题目:
A ring is compose of n circles as shown in diagram. Put natural number 1, 2, ..., n into each circle separately, and the sum of numbers in two adjacent circles should be a prime.
Note: the number of first circle should always be 1.
Input
n (0 < n < 20).
Output
The output format is shown as sample below. Each row represents a series of circle numbers in the ring beginning from 1 clockwisely and anticlockwisely. The order of numbers must satisfy the above requirements. Print solutions in lexicographical order.
You are to write a program that completes above process.
Print a blank line after each case.
Sample Input
6
8
Sample Output
Case 1:
1 4 3 2 5 6
1 6 5 2 3 4
Case 2:
1 2 3 8 5 6 7 4
1 2 5 8 3 4 7 6
1 4 7 6 5 8 3 2
1 6 7 4 3 8 5 2
题意:构造一个素数环,环要求相邻两数之和是素数。环的元素的个数小于等于20。
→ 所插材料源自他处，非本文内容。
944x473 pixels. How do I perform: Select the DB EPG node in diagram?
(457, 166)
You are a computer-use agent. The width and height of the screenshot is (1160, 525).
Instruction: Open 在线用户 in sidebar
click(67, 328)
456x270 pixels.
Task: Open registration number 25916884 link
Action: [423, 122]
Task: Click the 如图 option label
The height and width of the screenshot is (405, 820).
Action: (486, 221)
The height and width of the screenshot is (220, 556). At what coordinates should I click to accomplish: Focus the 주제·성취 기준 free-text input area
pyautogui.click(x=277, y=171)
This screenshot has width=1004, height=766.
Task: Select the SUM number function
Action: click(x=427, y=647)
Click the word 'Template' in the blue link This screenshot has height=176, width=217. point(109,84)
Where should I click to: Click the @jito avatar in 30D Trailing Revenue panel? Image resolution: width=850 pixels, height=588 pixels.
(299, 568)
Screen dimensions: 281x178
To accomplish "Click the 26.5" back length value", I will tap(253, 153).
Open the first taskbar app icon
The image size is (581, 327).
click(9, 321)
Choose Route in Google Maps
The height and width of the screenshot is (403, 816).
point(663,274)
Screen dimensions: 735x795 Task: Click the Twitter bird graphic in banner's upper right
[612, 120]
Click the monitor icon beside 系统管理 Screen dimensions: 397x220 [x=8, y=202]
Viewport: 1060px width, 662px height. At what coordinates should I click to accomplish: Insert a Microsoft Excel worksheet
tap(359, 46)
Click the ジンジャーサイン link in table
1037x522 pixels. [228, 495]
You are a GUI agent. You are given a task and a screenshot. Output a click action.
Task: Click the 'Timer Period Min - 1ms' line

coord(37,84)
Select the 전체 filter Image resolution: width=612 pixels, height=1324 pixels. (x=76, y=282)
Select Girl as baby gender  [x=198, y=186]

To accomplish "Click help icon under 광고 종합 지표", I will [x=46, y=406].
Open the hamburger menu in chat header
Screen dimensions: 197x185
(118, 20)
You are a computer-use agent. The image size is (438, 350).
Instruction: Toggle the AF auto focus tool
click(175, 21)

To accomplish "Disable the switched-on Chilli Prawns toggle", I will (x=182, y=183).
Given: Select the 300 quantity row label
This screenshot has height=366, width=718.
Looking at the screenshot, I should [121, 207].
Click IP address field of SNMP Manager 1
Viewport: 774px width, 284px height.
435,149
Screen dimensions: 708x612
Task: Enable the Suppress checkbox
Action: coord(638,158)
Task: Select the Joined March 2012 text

输出素数环(字典序)。
方法:深搜
代码:
#include<iostream>
#include<cstdio>
#include<cstring>
using namespace std;
int prime[12]={2,3,5,7,11,13,17,19,23,29,31,37};
int isprime[40];
int used[21],n,step;
int a[21];
int dfs(int step)
{
int i;
if(step==n+1&&isprime[a[1]+a[n]]==1)
{
for(i=1;i<n;i++)
{
printf("%d ",a[i]);
}
printf("%d\n",a[n]);
return 0;//跳出当前dfs函数
}
else
{
for(i=2;i<=n;i++)
{
if(!used[i]&&isprime[i+a[step-1]])
{
used[i]=1;
a[step]=i;
dfs(step+1);
used[i]=0;
}
}
}
return 0;//跳出当前dfs函数
}
int main()
{
memset(isprime,0,sizeof(isprime));
for(int i=0;i<12;i++)
{
isprime[prime[i]]=1;
}
int Case=1;
a[1]=1;
while(cin>>n)
{
memset(used,0,sizeof(used));
printf("Case %d:\n",Case++);
used[1]=1;
dfs(2);
cout<<endl;
}
return 0;
}